Some of the lines below need repeating. Reproduce exactly those between the lines holding "You are a GUI" and "Image resolution: width=1240", inclusive.

*** Data for analysis

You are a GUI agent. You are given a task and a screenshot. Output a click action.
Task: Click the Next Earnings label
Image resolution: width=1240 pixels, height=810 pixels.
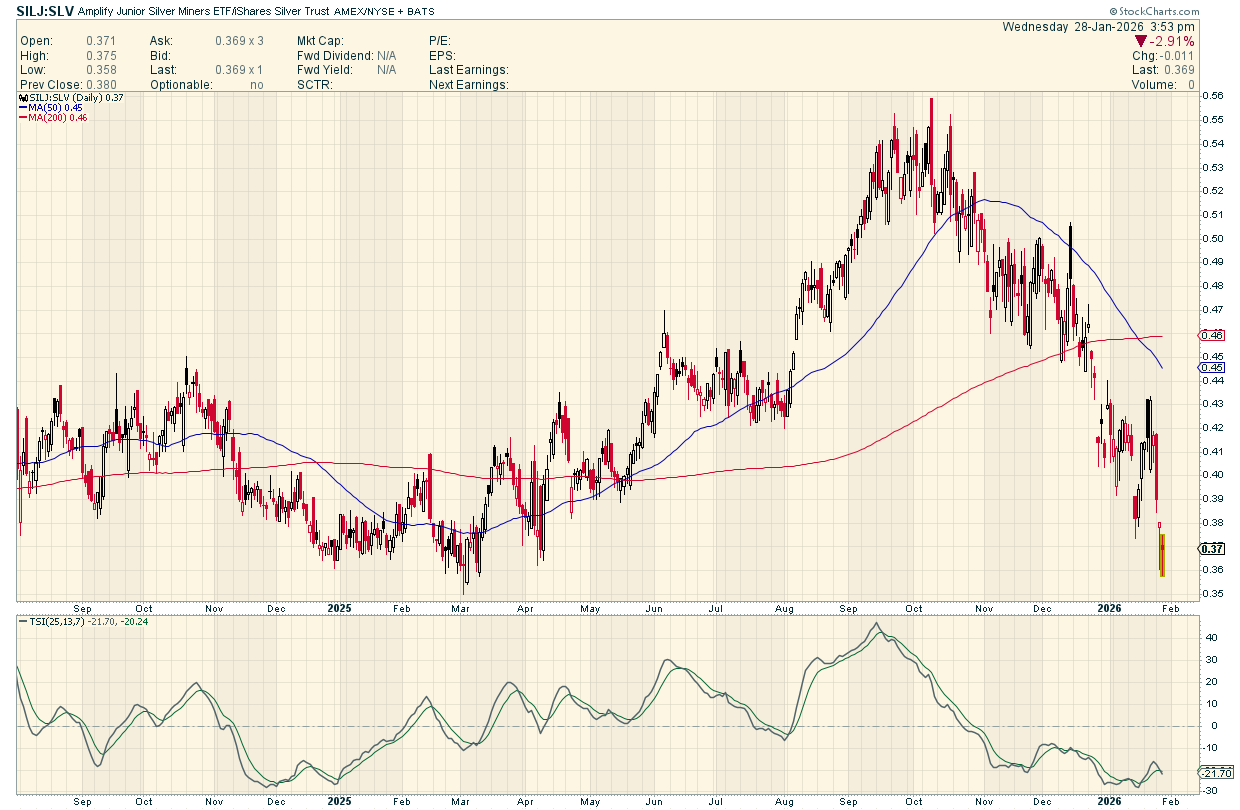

******
*** Data for analysis

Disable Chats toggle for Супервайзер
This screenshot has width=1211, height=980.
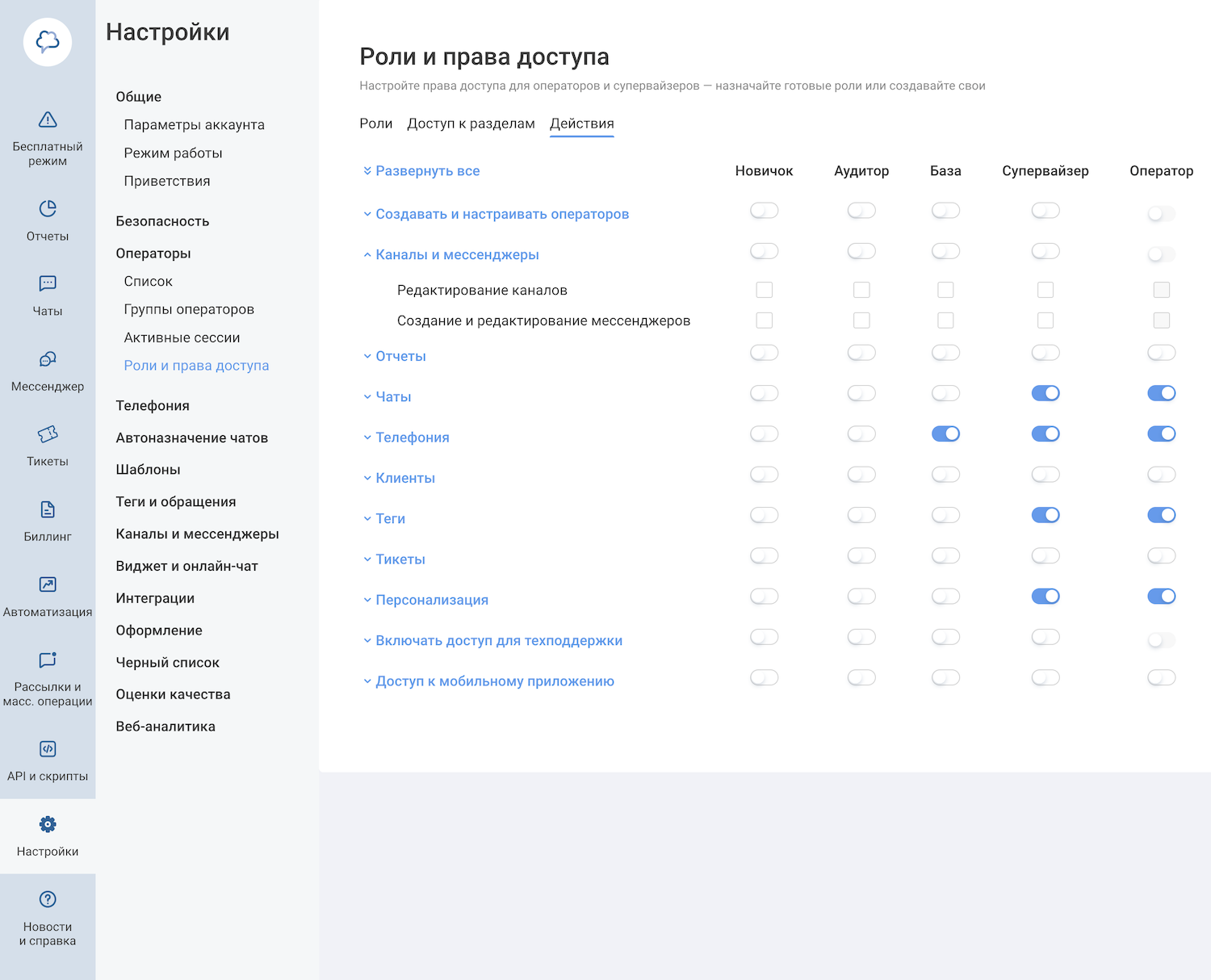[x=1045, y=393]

******

_Response area_:
You are a GUI agent. You are given a task and a screenshot. Output a click action.
Task: Click the Next Earnings label
Image resolution: width=1240 pixels, height=810 pixels.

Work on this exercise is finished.